Android (Mobile Phones Platform)

Android is a software development platform for mobile phones based on the Linux operating system. It is developed by Google and the Open Handset Alliance.

Android is a software "stack" for mobile phones that's based on open-source software. Android is called a "stack" because its software extends from the lowest levels controlling the phone's hardware to the highest levels of user interaction. At the bottom is a stripped-down version of the Linux kernel. On top of the kernel is the open-source WebKit Web browser and several other open-source programs.

We can't run Android on a phone that we might have today. Instead, manufacturers like HTC, LG, Samsung, and Motorola (all OHA members) will need to adapt it to future handsets. If the consortium has its way, these phones will be available in stores in the second half of 2008. You'll also be able to buy an Android-based phone over the Internet and drop in a chip from the cell phone that's in your pocket today, assuming you have a cell phone from T-Mobile, AT&T, or another provider that uses the GSM transmission standard.

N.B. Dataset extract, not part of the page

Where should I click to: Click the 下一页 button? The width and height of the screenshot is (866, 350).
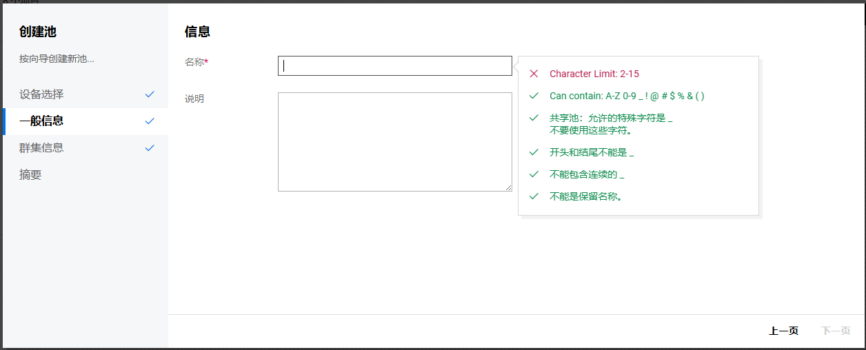(x=836, y=331)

On 12 November 2007 the OHA released a preview of the Android software development kit which includes development and debugging tools, a set of libraries, a device emulator, documentation, sample projects and tutorials. Developers are required to download the Android SDK to an x86-based computer running Windows XP or Vista, Mac OS X 10.4.8 or later, or Linux.

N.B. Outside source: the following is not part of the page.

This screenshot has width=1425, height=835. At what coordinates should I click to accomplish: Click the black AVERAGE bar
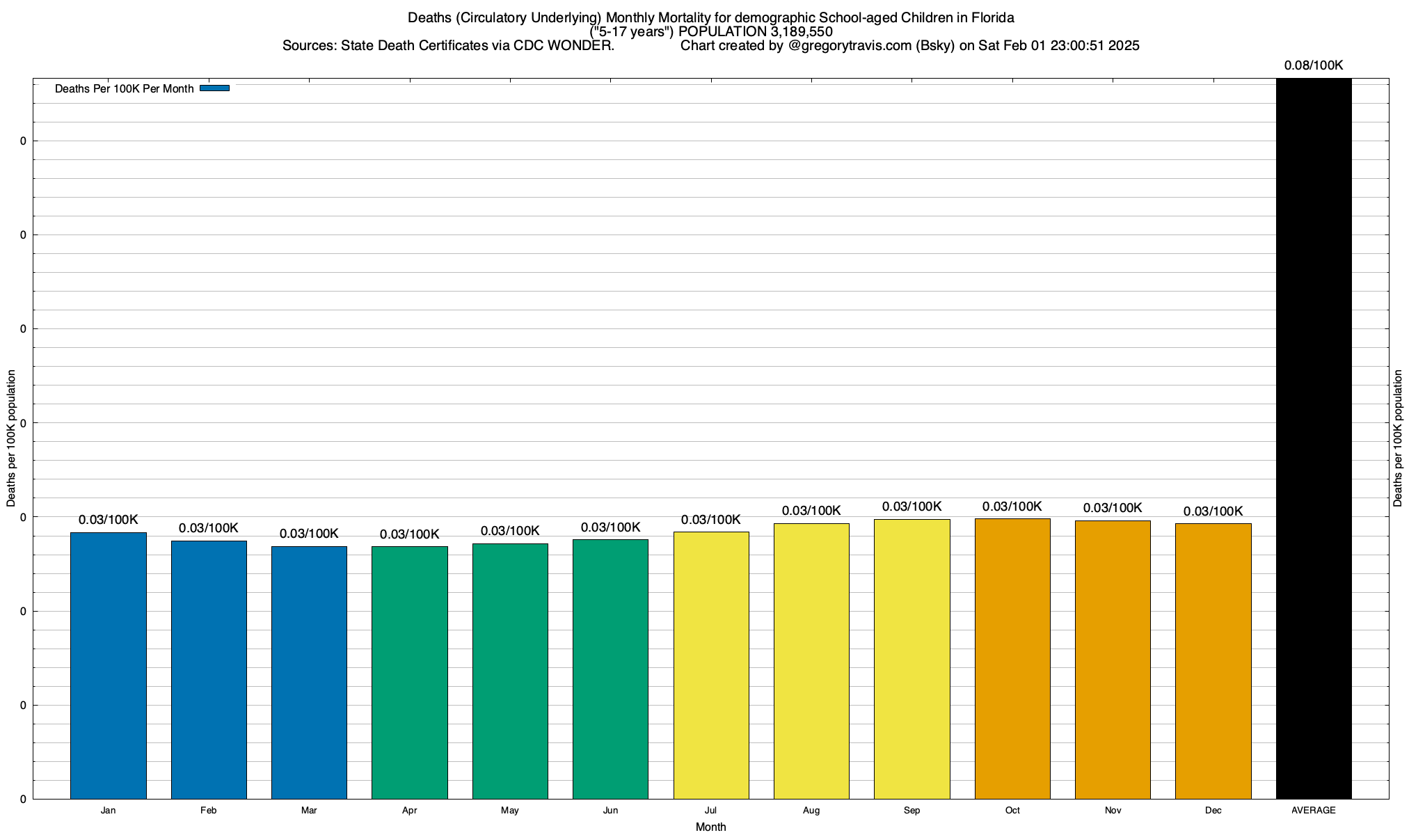point(1314,438)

Java Development Kit, Apache Ant, and Python 2.2 or later are also required. Eclipse 3.2 or later is the only officially supported IDE through Android Development Tools Plugin but the programmer is free to use command line tools to create, build and debug Android applications.

Android has the following Features:

Handset layouts : The platform is adaptable to both larger, VGA, 2D graphics library, 3D graphics library based on OpenGL ES 1.0 specifications, traditional smartphone layouts.

Storage : SQLite for structured data storage

Connectivity : Android supports a wide variety of connectivity technologies including GSM, Bluetooth, EDGE, 3G, and Wi-Fi.

Messaging : Both SMS and MMS are available.

Web browser : The web browser available in Android is based on the open-source WebKit application framework.

Java virtual machine : Software written in Java can be compiled into Dalvik bytecodes and executed in the Dalvik virtual machine, which is a specialized VM implementation designed for mobile device use, although not technically a standard Java Virtual Machine.

Media support : Android will support advanced audio/video/still media formats such as MPEG-4, H.264, MP3, and AAC, AMR, JPEG, PNG, GIF.

Additional hardware support : Android is fully capable of utilizing video/still cameras, touchscreens, GPS, compasses, accelerometers, and accelerated 3D graphics.

Development environment : Includes a device emulator, tools for debugging, memory and performance profiling, a plugin for the Eclipse IDE.